Goal of the exercise -
Go through the data below and return each line where the string "width" occurs.

Dataset excerpts -
· · · ·

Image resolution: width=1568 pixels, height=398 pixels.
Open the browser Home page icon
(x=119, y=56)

· · · ·

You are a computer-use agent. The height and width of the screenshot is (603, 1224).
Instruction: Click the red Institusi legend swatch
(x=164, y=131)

· · · ·

Solution for this exercise -
Image resolution: width=1568 pixels, height=398 pixels.
You are a computer-use agent. The height and width of the screenshot is (603, 1224).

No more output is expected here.